I feel comfortable saying that giving birth is one of the more challenging things that a pussy can do — although I keep hearing things about women “voting with their vaginas,” and that sounds pretty challenging as well, but I digress. The process of delivering a child into the world is truly not for the faint of heart. It is an awe-inspiring feat of strength, endurance, faith, bravery, and love.
Personally, I have never felt as strong as I did when my daughter was being born. It was the one time in my life that I did something that was clearly completely and utterly impossible, but for sheer force of will and, you know, biological science.
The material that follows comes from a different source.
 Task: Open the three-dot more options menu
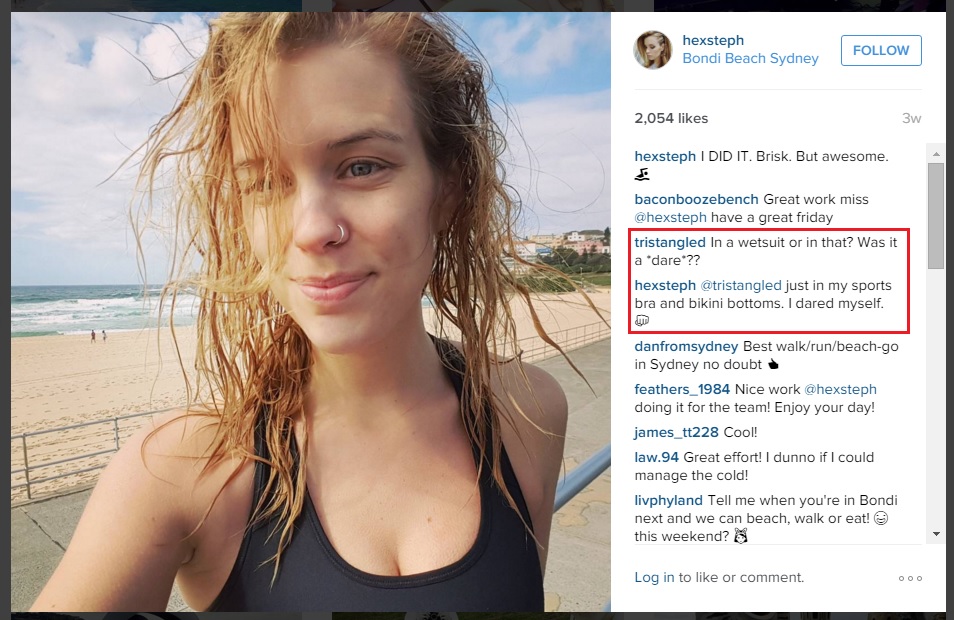(910, 578)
Meanwhile, that same day, all around the world there were more than 300,000 women doing the exact same completely ridiculous feat, and most of them were also using their vaginas to do so.
Amazing.
I would never equate reproductive status with womanhood, because just no. Nor would I ever diminish the ways of becoming a mother that don’t involve pushing a human person through a vagina. So let’s put birth aside for a moment, because pussies are intended to do all kinds of things — primarily whatever their owners choose to do with them. And, you see, none of the other things a pussy can do are for the faint of heart. None of these things are about powerlessness. So many of the things pussies can do are about blood, pain, passion, love, pleasure…and strength.
Arguably, it is the exceptional and mystifying strength of the female anatomy that makes it the focus of constant attempts to diminish, distort, legislate, and appropriate this power — whether it is through the portrayals of crazed women in labor begging for drugs or discussions of what parts of women’s bodies are decent to expose and under what circumstances (essentially, male visual pleasure = good. Feeding babies = bad) — or attempts to limit access to birth control and safe abortions.
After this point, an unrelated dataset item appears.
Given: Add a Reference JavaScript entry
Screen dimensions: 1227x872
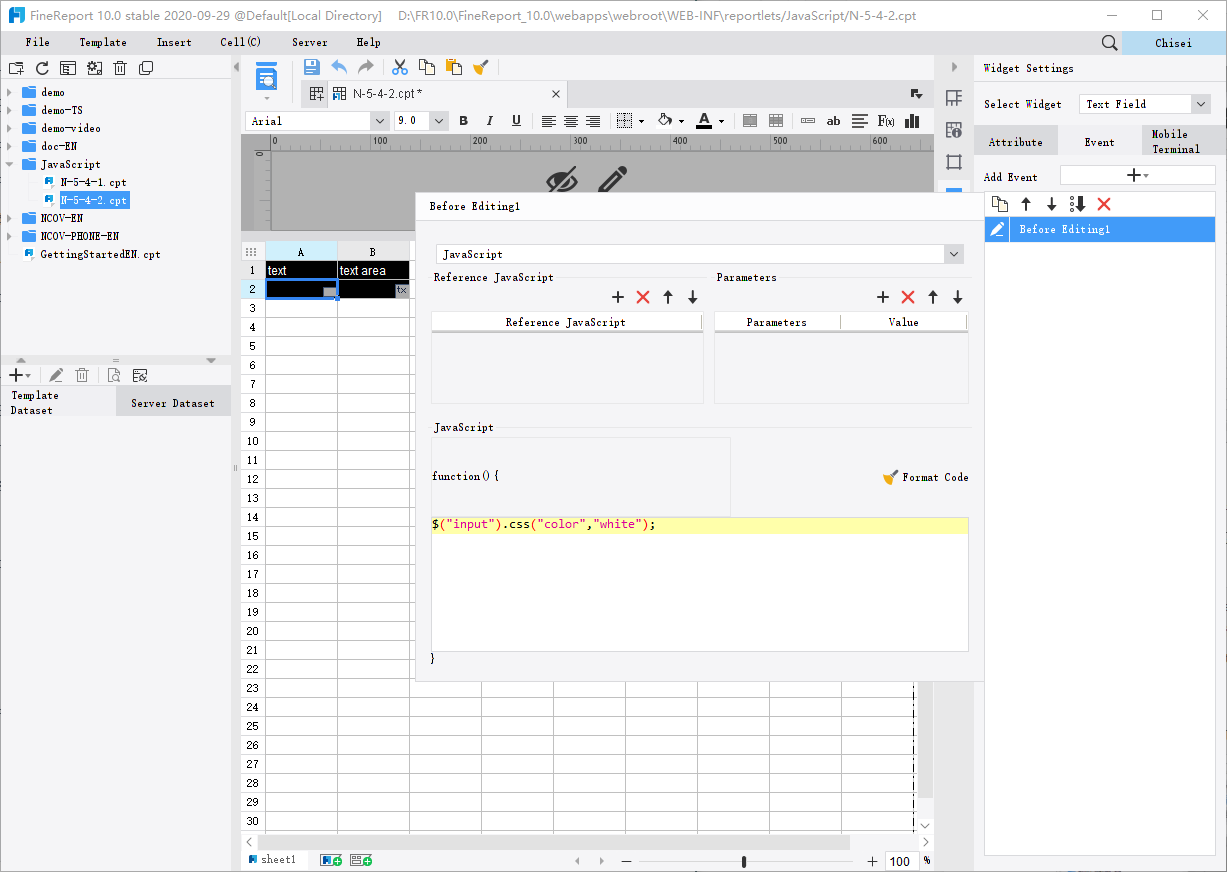Looking at the screenshot, I should (618, 297).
Or whether it is found in the reality that women are regularly abused by the men who claim to love them. Or that our made up concepts of female sexual purity are something that women still loose their lives over — both figuratively and literally. Or that young women are still being taught that it is their job to avoid sexual violence, while young men are not being regularly taught to understand sexual consent.
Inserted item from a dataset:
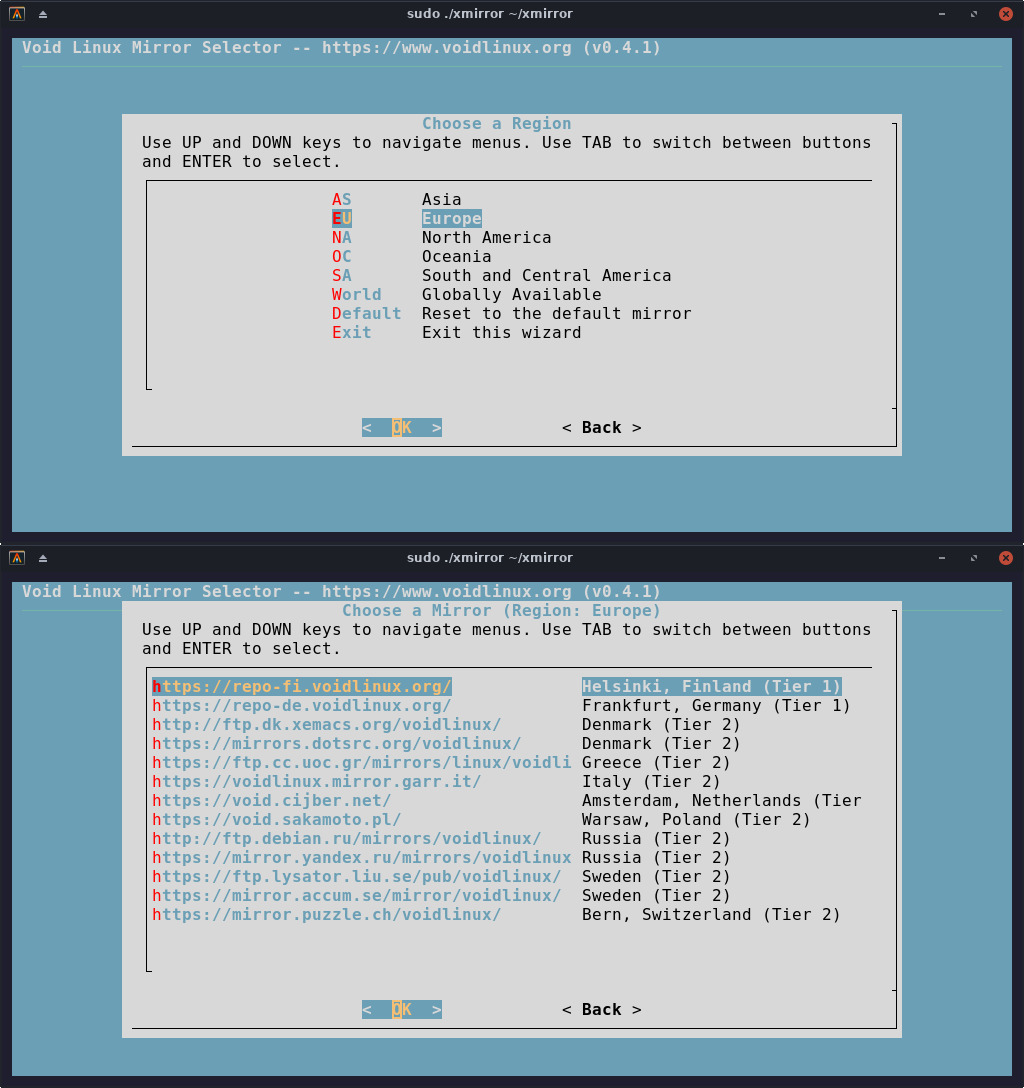Click the arrow icon in the Region window's title bar
The width and height of the screenshot is (1024, 1088).
click(43, 14)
Women’s power is contested over and over, and holding onto it requires so much strength. Somehow, for me, all this crystalizes around that seemingly little insult: Pussy. Don’t be a pussy.
Now, I am not going to be petty here and insult the male anatomy, because I am a fan of the penis. I mean, it is no vagina, but it is pretty awesome too (and I’d hate to frighten any of them). Instead, I am going to say that all our bodies are amazing, miraculous things. All our bodies do astounding things and are due their credit.
I don’t need to diminish anyone else in order to feel as if I can claim my own strength.
But I refuse to not claim my own strength.
So I turn back to my punching bag, shaking off the man’s words. And I raise my gloves, hitting the bag with focus. My long hair sticks to the sweat on my chest and back as I repeat the pattern with my fists: One, two, slip, two, body, body. I feel one of my fingernails break in my glove, but I keep swinging.
I tell myself, over and over: Swing harder. Hit. Hit like a pussy.